RECORDED BY CLAUDE THORNHILL
ARRANGED BY GIL EVANS, EDITED BY JEFFREY SULTANOF
Before World War II, the Claude Thornhill Orchestra's popularity was as a 'sweet' band. With the integrated sound of clarinets, saxes, trumpets, French horns, trombones and rhythm section playing under the leader's virtuosic piano solos, and the arrangements of the leader, Gil Evans and some others, the band made some beautiful recordings and was fairly successful. After a short stint in the Navy, Thornhill laid low for awhile until he put his band back together in 1946. This ensemble would become legendary as composer/arranger Gil Evans' personal workshop, as Thornhill virtually gave the band to him to do as he pleased.
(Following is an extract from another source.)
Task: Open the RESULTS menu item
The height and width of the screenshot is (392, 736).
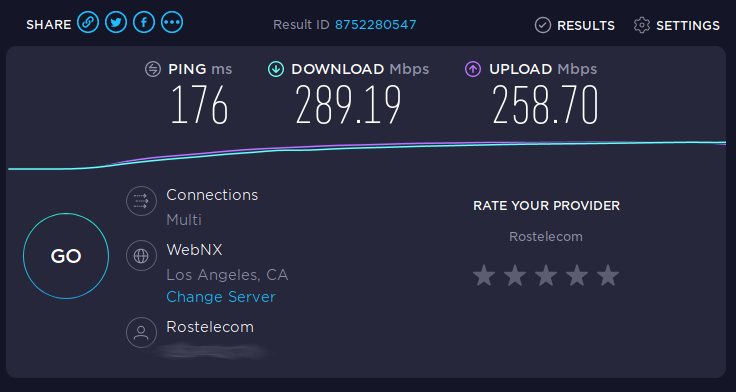Action: [586, 25]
While Evans understood that this was still an ensemble that played popular music (and Evans certainly wrote his share of dreamy, lovely ballads and medleys), he not only gave writing opportunities to Gerry Mulligan (whom Evans mentored after the saxophonist/arranger left Gene Krupa) and George Russell (who was starting to formulate what would be his Lydian Chromatic Concept), but Evans explored the new world of modern jazz called 'bebop.' The results were the legendary trilogy of settings for Anthropology, Donna Lee, and Yardbird Suite. Most of the Thornhill musicians had little experience playing the new music, so Evans taught it to them. Thornhill was not pleased by these pieces and they were not played when he was on the stand, although he recorded the first two titles a few times. Thornhill and Evans parted musical company in early 1948, and later that year, Mulligan, Russell, Johnny Mandel, John Carisi and John Lewis joined with Gil to create a smaller ensemble that would sound like the Thornhill band. Thus was born the Miles Davis Nonet.
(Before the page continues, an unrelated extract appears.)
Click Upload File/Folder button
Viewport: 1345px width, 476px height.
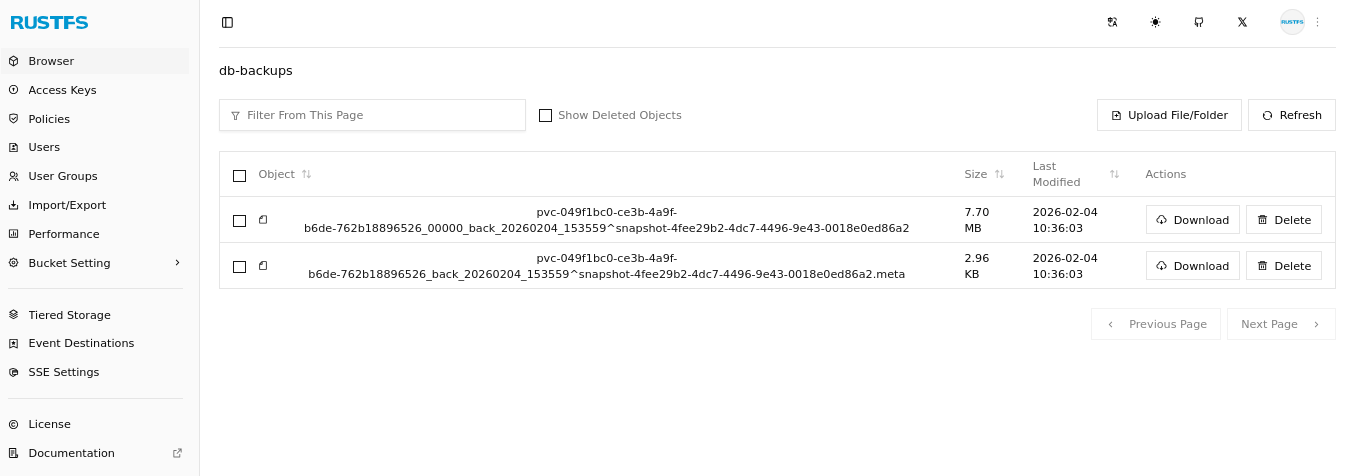click(1169, 115)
Anthropology was written by Charlie Parker and Dizzy Gillespie. Evans arranged the line in 1947, and it was recorded for Columbia Records and for radio transcriptions. The instrumentation calls for 5 saxophones doubling clarinet, 3 trumpets, 2 trombones, 2 French horns, tuba, guitar, piano, bass, and drums. For this publication, the French horn and tuba parts alternately may be played by a 4th trumpet and trombones 3 and 4 as follows:
# French horn 1 = Trumpet 4
# French horn 2 = Trombone 3
# Tuba = Trombone 4
Conductors are strongly urged not to double these parts; if you have both French horns and Tuba, do not use the trumpet and trombone parts.
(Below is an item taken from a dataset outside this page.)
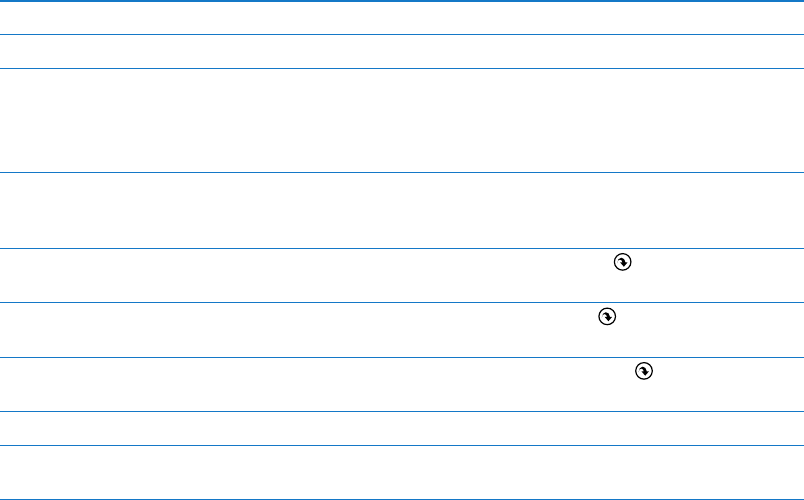Click the divider line above the tallest row
This screenshot has height=500, width=804.
(402, 68)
As with Yardbird Suite, Evans notated swing rhythms as dotted-eighth & sixteenth, not two eighths. This figure has been changed in this publication to two eighths for ease of reading.
Bars 129 to 141 were later extracted and re-orchestrated for what was probably an experiment by Evans to test out different ways of scoring these bars for the Miles Davis Nonet. Though the parts have the name Anthropology written at the top, the piece is not quoted directly. These bars were later used as a theme for the two extant broadcasts of the Nonet from the Royal Roost.
Notes to the Conductor:
The first time I heard this treatment of the Parker/Gillespie line, I laughed because Evans used one of the trademark colors of the Thornhill ensemble (clarinets, alto saxes and cup-muted trumpets) and applied it for a modern jazz theme. This would have been the last group of instruments that most arrangers would use on such a theme, but as Miles Davis said, "That's Gil for you."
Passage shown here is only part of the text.